**出典抜粋:**
ライク株式会社

TCFD提言に基づく開示

当社グループは、2025年4月に気候関連財務情報開示タスクフォース(TCFD)提言への賛同を表明し、TCFDコンソーシアム に加入するとともに、2025年6月よりTCFDのフレームワークに基づいた情報開示を開始しました。ガバナンスを強化するとともに、グループ事業における気候変動が及ぼすリスクと機会を分析することで、情報開示の質および量の充実化に努めます。

ガバナンス

当社グループは、「...planning the Future~人を活かし、未来を創造する~」という理念のもと、持続可能な社会の実現を目指し、気候変動対策を含むサステナビリティ推進の体制強化に取り組んでいます。
環境方針に則り、気候変動をはじめとする環境全般の諸課題に対し、基本方針および重要事項を経営戦略と一体的に推進していくため、取締役による監督とサスティナビリティ担当による管理を中心とするガバナンス体制を構築しています。

気候変動管理体制

サステナビリティ責任者は、持株会社であるライク株式会社で管理本部や財務部門を管轄する取締役が務め、担当部署は同社の管理本部とします。
なお、管理本部の活動については他の重要事項と同様に取締役会による適切な監督のもと運営されており、その審議事項は必要に応じて経営会議や取締役会に付議・報告されます。

**データ抜粋:**
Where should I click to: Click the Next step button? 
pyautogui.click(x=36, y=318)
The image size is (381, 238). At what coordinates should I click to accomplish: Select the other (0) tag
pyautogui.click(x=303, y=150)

**作業内容:** 上のTCFD開示の文章を、「環境方針に則り、気候変動をは」から始まり「締役会に付議・報告されます。」で終わるところまで、「管理本部」を「総務本部」に置き換えて書き直してください。

**作業結果:**
環境方針に則り、気候変動をはじめとする環境全般の諸課題に対し、基本方針および重要事項を経営戦略と一体的に推進していくため、取締役による監督とサスティナビリティ担当による管理を中心とするガバナンス体制を構築しています。

気候変動管理体制

サステナビリティ責任者は、持株会社であるライク株式会社で総務本部や財務部門を管轄する取締役が務め、担当部署は同社の総務本部とします。
なお、総務本部の活動については他の重要事項と同様に取締役会による適切な監督のもと運営されており、その審議事項は必要に応じて経営会議や取締役会に付議・報告されます。